It's come down to this, the Final Four. Coincidentally, they are also the last 4 Stanley Cup champions so you know that most of these guys know what it takes to win the Cup. More importantly, that guy behind the bench with the continual axe over his head knows what it takes to win and they will do everything possible in the name of job security to keep their general managers and owners happy.

While it is often said talent wins championships, you only have to look at those players that have never won a Cup to know that is not true. It takes teamwork, talent and a hard-working coach that tries to maximize every little advantage in the name of winning (Alain Vigneault famously rarely had the Sedins take a face-off in the defensive zone). It is safe to say that if it weren't for the work of these four men and their assistants that we wouldn't be pretty psyched up for these two conference finals.


The Western Conference

#1 Chicago Blackhawks

Analyzing The Team - The Chicago Blackhawks nearly went undefeated the entire year if it weren't for GARY BETTMAN who insisted they had to lose a few games in the interest of the rest of the league. They were so good that their back up goalie had a record of 17 Wins and 1 loss. Unless the dreaded President's Trophy Jinx come into effect, because of GARY BETTMAN, Chicago all the way. 






I really appreciate this coffee cake, Mom.
The Coach; Joel Quenneville. 

Jesus. This looks to be the face of a guy who is going off to kill babies or something during Roman times. This is also the face of a coach who's team got a point in 24 straight games to start the season so he's doing something right.

I wouldn't want to piss him off and i think that's probably the Hawks biggest fear and why they win.




The Blackhawks 'ass-sceen' was universally praised and welcomed by
opposing goalies but GARY BETTMAN ruled it illegal. 
Analyzing the Team Name - The Blackhawks are actually not the name of a Native American tribe but the 1st owner's machine gun unit in World War 1, says the drunk old-timer beside you at the pub. Today, the Blackhawks are synonymous with the greatest sports team ever and also Vince Vaughn so they still have a bit of a conflicting image problem. Yet, as long as they manage to get the puck onto any one of their forward's sticks look to them to win any given night. Especially vs. whoever their eastern opponent is. 




#5 Los Angeles Kings




Analyzing The Team - Los Angeles is known as the City of Angels, but the LA Angels sounded too girly so they were named the much more masculine Kings. The Kings were one of the 'Next 6' teams that entered the league in the late 60's to great fan fare and decades of losing (see Vancouver Canucks early years).
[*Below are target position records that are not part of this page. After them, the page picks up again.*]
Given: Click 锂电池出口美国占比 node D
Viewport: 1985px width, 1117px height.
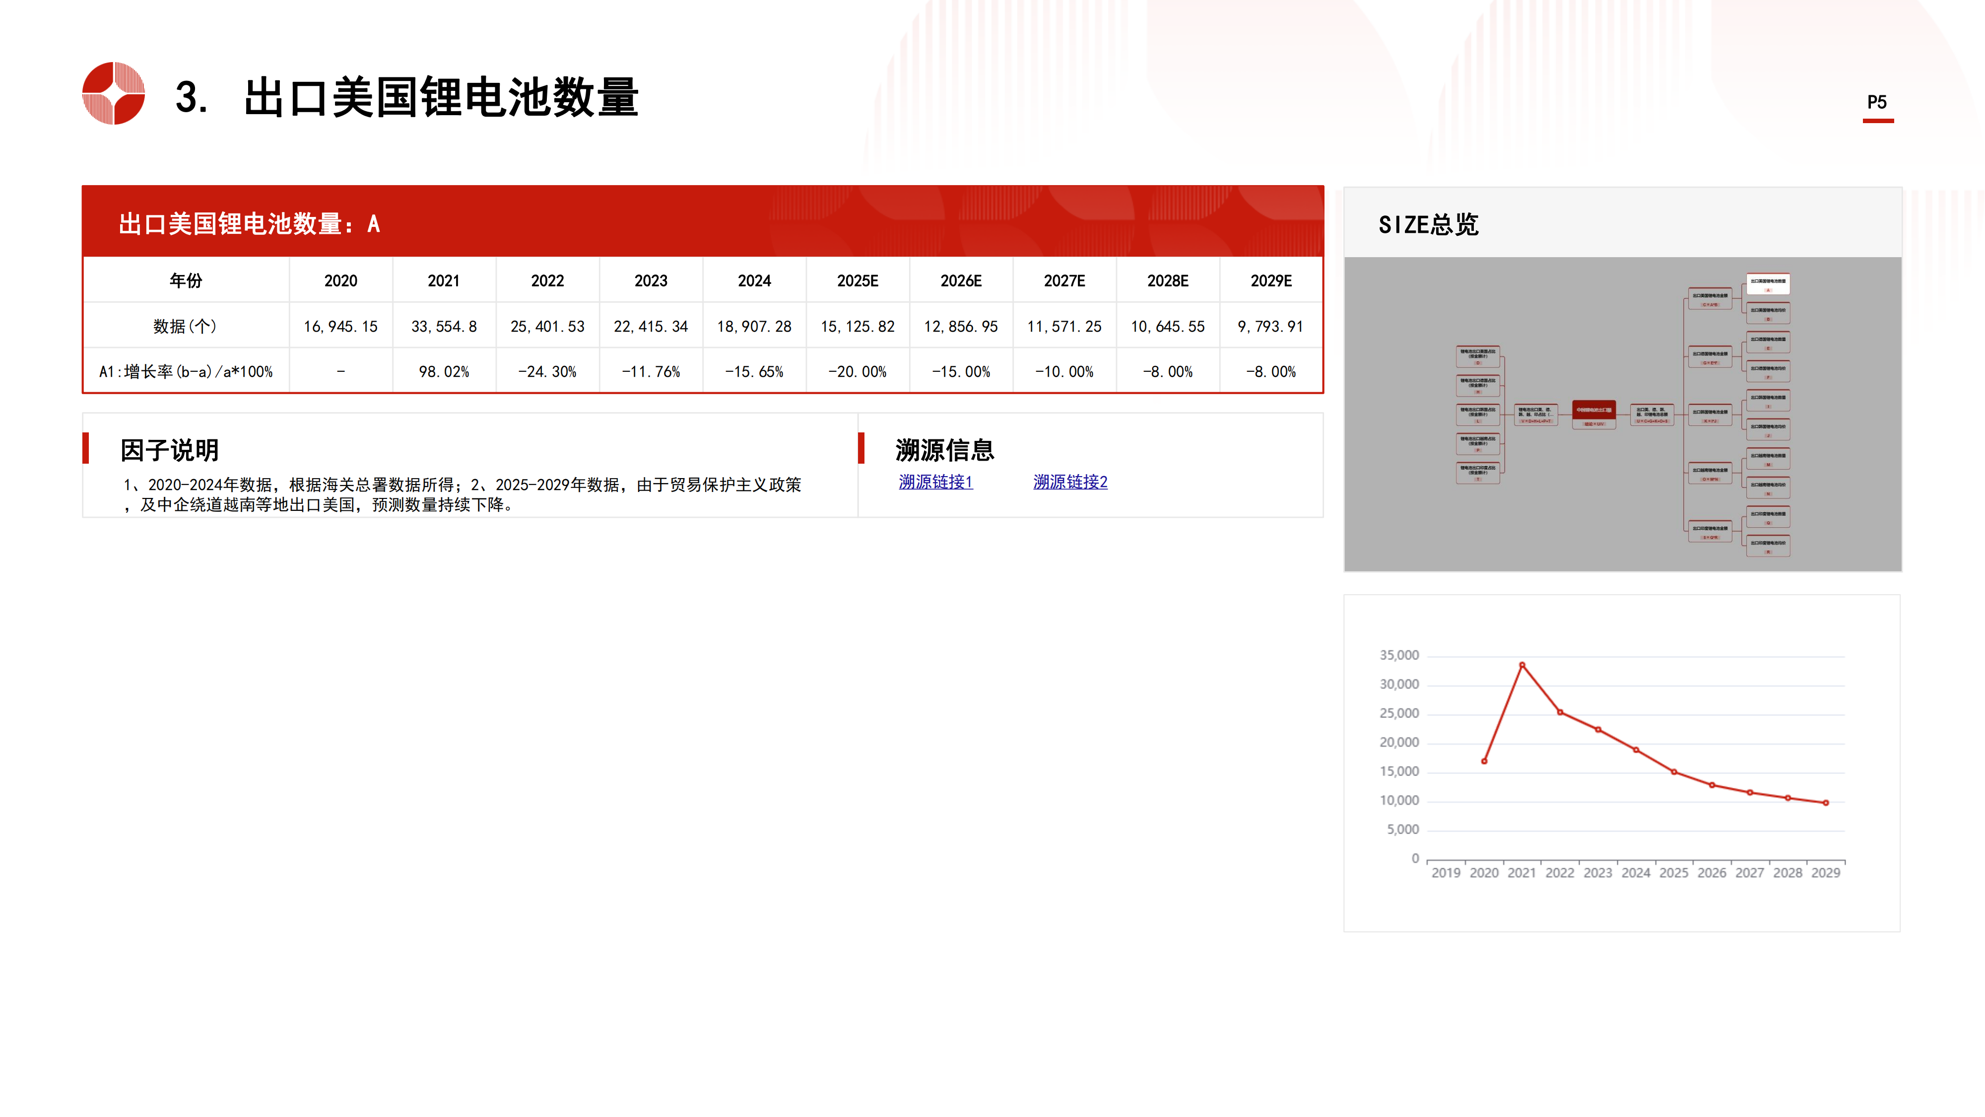Looking at the screenshot, I should [1478, 356].
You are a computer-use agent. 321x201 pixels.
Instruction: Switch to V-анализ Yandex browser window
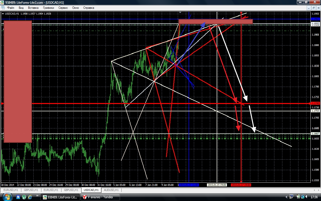pos(100,197)
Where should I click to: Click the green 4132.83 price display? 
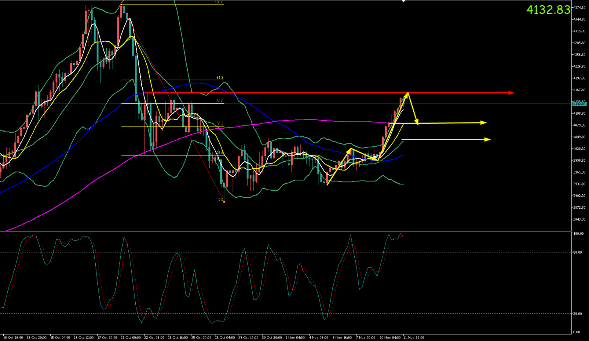coord(548,10)
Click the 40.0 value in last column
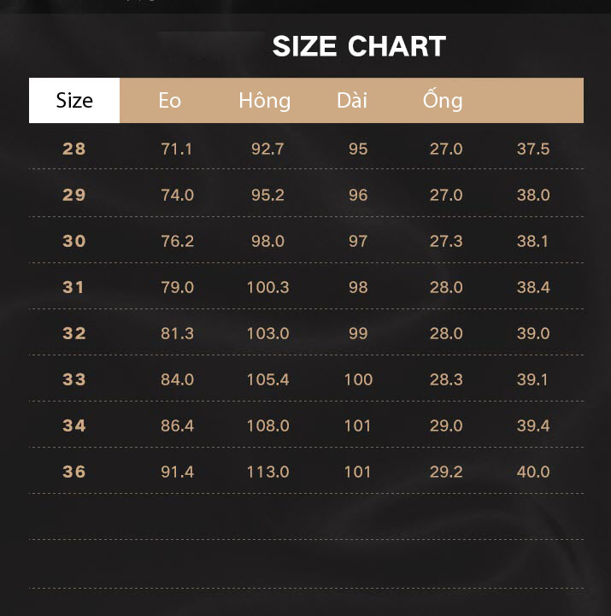Image resolution: width=611 pixels, height=616 pixels. coord(533,472)
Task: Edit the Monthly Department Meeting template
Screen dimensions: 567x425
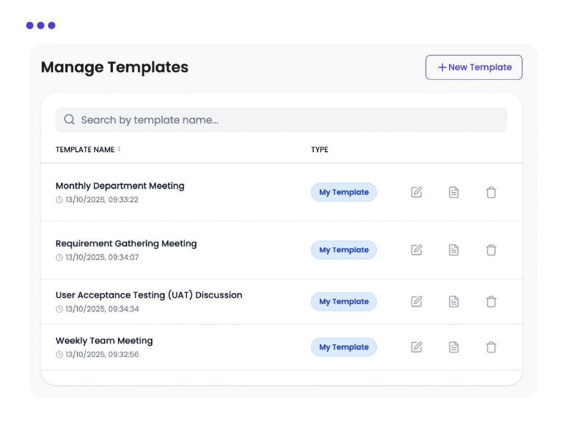Action: pos(416,193)
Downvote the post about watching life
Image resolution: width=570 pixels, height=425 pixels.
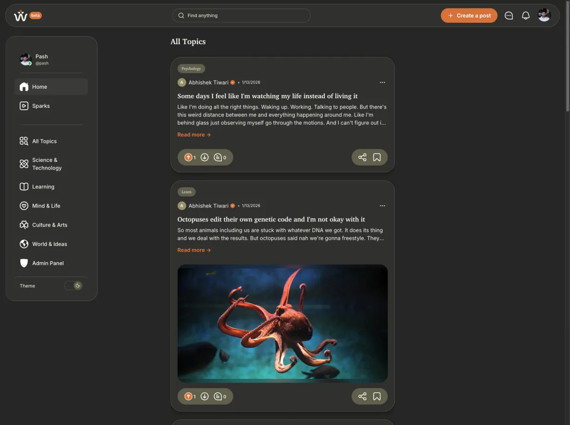pyautogui.click(x=205, y=157)
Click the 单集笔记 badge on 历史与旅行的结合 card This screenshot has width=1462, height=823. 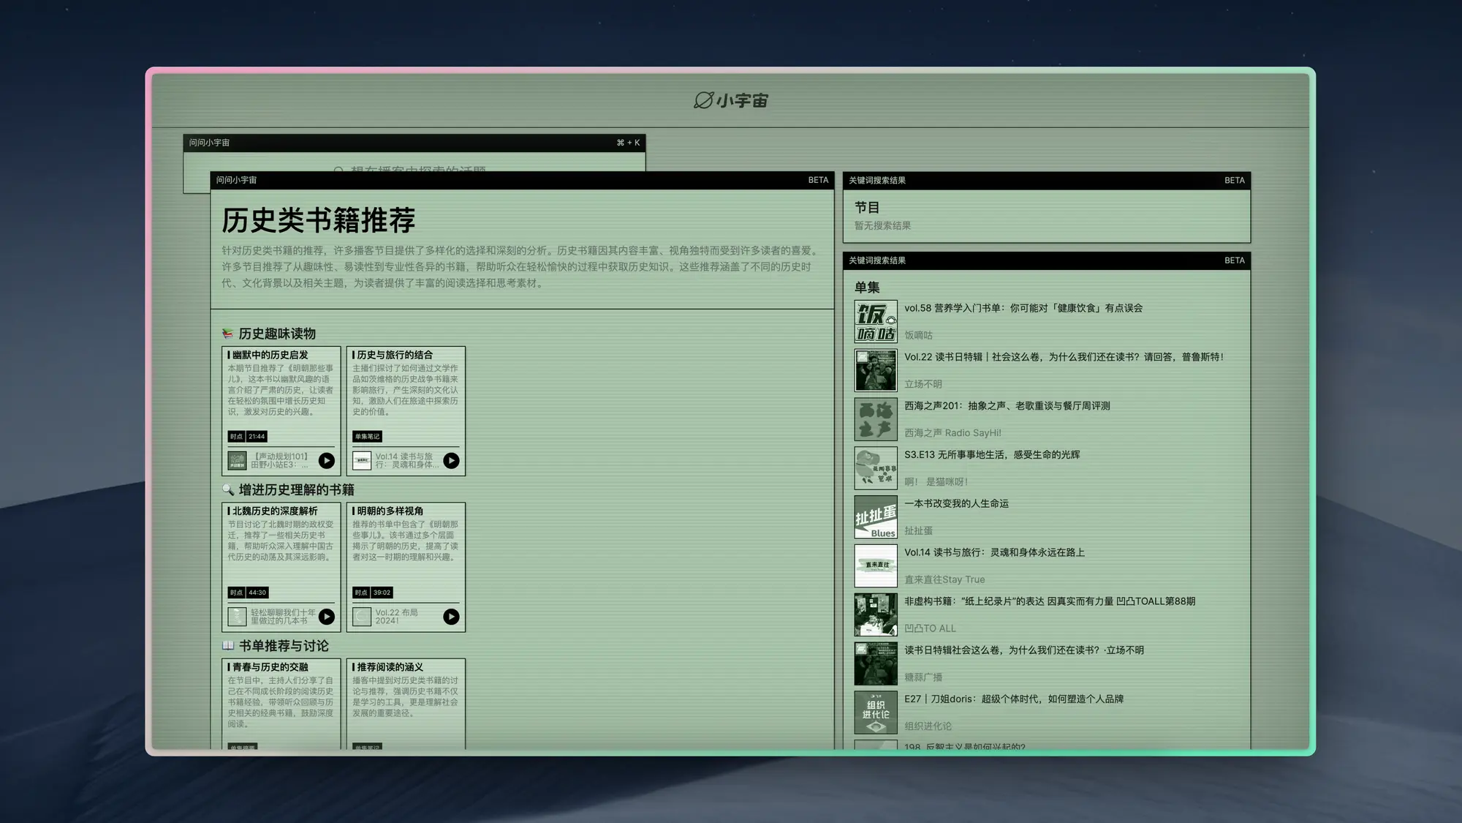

They have had many great moments in team history but nobody knows it because they barely crack the top 100 of things to do in LA, just above 'snort cocaine off Gary Busey's driveway'. Last year they apparently won the Stanley Cup, the first 8th seeded team to do so in North American sports, showing that really, final standing means nothing in the NHL, thanks to GARY BETTMAN.


I really appreciate this coffee cake, Mom.
The Coach; Daryl Sutter

And here's his polar opposite. This guy looks to have the patience of a turtle (and yes, he kind of looks like one too). He's a guy that will patiently wait for the zamboni guy to scrape the ice away from zamboni doors before going on the rink. He's also a guy who has led a team of cast-offs to Stanley Cup glory, becoming the first team to beat the 1st and 2nd place teams to do that. 
I'd say his players win not because they fear him, but they just want him to be proud of them. 



Nobody really cared for the new guy, 'Mike Messier'.
Analyzing the Team Name - A King is 2nd only to God in terms of power rankings, although throughout history Popes have disputed this fact. LA is also habited by many queens, a couple of princes and Mathew Perry. King head coach Darryl Sutter was praised for his ability to spark a mediocre team to Stanley Cup glory and to raise sporadic power forward Dustin Penner from the dead and make him a 2 time Stanley Cup champion, which causes Hall of Famers Cam Neely, Jarome Iginla, Eric Lindros and Wendel Clark to weep silently into their pillows at night.


In terms of Anger Management Issues, Blackhawks take this series in 6 games.

The Eastern Conference

#4 Boston Bruins


Analyzing the team - Have an emotional end of the season, having to postpone 2 games to extenuating circumstances and Tim Thomas's facebook statuses.  They are run by the Dark Lord himself, Jeremy Jacobs who is rumored to deduct the cost of a puck going out of play off of the offending player's salary.


I really appreciate this coffee cake, Mom.

The Coach; Claude Julien

Although he looks a bit mad here, he also looks as if he could easily be your drunken Uncle Burt at the latest family gathering or at the very least, the overly passionate fan beside you at a football game. You feel that his game plan consists of simple speeches like 'Go get'm!'.

His players win because he's the type of coach that proves to be hilarious once he's drunk.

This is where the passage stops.